In this latest venture, the medium and message are one — to create a community and publishing venture where we can share what we are learning and experiencing about entrepreneurship — to strengthen our business, ourselves and the world. I feel that familiar excitement coursing through me as I move on from renascent entrepreneur to full on serial entrepreneur! Sure, I’ve learned a few things. The first, you can bet I will be far more vigilant about who I involve. The other? Whether I was born to be an entrepreneur or came to it through living the life, I realize it has made me who I am: strong, driven and hopeful enough to start all over again.

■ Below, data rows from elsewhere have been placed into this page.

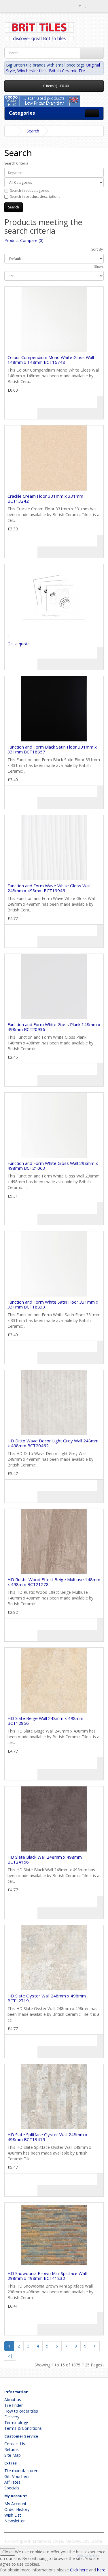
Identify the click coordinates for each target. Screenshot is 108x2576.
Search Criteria (16, 163)
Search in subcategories (29, 190)
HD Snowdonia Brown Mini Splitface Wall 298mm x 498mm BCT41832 (47, 2275)
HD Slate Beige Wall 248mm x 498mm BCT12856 (45, 1720)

3 replies on “The Renascent Entrepreneur: Second Acts”
Petra, I’m beyong excited about the birth of LiisBeth. Your story resonated on so many levels and reminded me why these types of publishing platforms are so necessary and desired.
Your fan, Val
A strong look into self. Seems like that is necessary before taking the next hill
Figuring out “why” for a lot of women has to do with creating social value through right relationships. Intentional, focussed teams take a lot of time to create. That timeframe does not always correspond to the one dictated by the global economy as it translates locally. Creating diversified local economies along with inspired and motivated teams are foundational to an emerging economy that can serve the common good.
Women’s COLLECTIVE INTELLIGENCE is in high demand. leadership by example comes from the kind of self-reflection you have articulated so well in this piece, Petra.